__Directions__
From the line containing "Prijavite ranjivost IT-a (706, 1085)" to the last line of the records, please reproduce every line exactly and nothing more.

▶

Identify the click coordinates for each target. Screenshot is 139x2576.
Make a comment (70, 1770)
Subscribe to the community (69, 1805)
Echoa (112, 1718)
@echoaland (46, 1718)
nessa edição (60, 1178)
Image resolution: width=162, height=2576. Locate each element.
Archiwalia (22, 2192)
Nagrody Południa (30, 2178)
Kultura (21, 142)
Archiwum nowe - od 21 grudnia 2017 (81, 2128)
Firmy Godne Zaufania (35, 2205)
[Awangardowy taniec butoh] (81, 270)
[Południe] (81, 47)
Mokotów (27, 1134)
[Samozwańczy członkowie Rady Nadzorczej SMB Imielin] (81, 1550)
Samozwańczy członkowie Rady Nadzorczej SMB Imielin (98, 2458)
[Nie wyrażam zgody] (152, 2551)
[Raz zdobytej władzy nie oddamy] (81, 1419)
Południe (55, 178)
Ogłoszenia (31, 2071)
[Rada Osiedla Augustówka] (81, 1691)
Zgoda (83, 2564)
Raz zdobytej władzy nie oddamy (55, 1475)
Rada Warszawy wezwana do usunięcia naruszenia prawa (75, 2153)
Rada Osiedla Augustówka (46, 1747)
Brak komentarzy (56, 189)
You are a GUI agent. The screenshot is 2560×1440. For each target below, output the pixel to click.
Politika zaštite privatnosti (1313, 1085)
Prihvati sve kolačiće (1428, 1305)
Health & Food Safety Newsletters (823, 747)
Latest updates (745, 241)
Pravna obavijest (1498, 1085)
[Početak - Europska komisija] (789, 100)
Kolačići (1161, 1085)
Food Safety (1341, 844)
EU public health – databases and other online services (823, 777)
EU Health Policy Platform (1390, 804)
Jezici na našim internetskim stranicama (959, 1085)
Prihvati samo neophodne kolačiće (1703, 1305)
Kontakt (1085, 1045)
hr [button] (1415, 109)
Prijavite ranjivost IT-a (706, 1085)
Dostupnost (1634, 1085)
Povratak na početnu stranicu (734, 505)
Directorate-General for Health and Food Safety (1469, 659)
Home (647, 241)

◀

__Answer section__
Prijavite ranjivost IT-a (706, 1085)
Dostupnost (1634, 1085)
Povratak na početnu stranicu (734, 505)
Directorate-General for Health and Food Safety (1469, 659)
Home (647, 241)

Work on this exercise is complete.